EXERCISE DIRECTIONS :: Find every line in the records below that holds the word "agent", and copy each one.

Records from a data collection ::
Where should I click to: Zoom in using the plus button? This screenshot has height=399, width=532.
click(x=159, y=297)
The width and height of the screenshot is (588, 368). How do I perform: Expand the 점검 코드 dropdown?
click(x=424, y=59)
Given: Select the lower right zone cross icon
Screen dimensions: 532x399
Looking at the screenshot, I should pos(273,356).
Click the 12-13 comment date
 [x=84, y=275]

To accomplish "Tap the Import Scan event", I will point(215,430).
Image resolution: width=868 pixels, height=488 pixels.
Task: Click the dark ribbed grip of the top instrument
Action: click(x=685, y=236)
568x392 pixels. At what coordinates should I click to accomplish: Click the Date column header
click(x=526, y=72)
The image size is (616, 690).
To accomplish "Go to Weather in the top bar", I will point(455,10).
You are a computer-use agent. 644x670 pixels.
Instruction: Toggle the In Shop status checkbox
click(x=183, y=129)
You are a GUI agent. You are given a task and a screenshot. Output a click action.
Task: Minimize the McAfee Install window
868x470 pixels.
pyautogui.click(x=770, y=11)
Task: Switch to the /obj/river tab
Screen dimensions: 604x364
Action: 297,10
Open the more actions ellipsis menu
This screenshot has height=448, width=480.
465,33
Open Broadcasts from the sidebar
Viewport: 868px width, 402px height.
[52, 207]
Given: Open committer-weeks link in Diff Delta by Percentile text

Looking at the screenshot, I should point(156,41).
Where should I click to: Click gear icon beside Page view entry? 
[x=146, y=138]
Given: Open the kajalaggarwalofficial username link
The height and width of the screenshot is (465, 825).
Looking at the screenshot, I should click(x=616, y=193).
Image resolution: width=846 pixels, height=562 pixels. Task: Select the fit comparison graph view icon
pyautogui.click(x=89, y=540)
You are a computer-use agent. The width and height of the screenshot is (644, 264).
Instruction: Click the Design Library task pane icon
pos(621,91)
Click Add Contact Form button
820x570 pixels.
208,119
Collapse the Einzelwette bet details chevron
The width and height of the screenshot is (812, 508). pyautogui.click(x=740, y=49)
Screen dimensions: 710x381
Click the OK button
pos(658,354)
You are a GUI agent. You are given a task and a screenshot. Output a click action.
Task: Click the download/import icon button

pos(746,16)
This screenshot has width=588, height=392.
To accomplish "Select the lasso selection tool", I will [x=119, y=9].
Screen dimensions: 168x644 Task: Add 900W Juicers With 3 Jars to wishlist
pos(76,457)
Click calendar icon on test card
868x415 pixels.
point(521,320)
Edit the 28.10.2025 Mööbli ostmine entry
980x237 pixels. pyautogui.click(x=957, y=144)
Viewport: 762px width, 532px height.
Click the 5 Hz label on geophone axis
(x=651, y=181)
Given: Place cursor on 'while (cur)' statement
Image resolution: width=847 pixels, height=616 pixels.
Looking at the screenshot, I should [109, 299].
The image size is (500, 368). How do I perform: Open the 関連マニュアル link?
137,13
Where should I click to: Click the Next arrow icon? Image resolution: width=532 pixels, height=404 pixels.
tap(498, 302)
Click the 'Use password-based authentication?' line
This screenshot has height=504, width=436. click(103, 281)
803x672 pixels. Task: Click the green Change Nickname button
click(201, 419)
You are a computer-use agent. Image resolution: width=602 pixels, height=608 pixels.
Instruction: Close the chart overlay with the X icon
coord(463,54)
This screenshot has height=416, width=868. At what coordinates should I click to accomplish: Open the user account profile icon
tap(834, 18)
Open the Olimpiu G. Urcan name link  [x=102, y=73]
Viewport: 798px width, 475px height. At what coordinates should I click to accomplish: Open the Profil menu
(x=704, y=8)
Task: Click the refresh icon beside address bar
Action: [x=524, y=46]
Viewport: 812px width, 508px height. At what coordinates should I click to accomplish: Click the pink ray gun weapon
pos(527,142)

REPLY ::
You are a computer-use agent. 644x670 pixels.
You are a GUI agent. You are given a task and a screenshot. Output a click action.
You are a computer-use agent. The width and height of the screenshot is (644, 264).
You are a GUI agent. You are given a task and a screenshot. Output a click action.
You are a computer-use agent. Image resolution: width=602 pixels, height=608 pixels.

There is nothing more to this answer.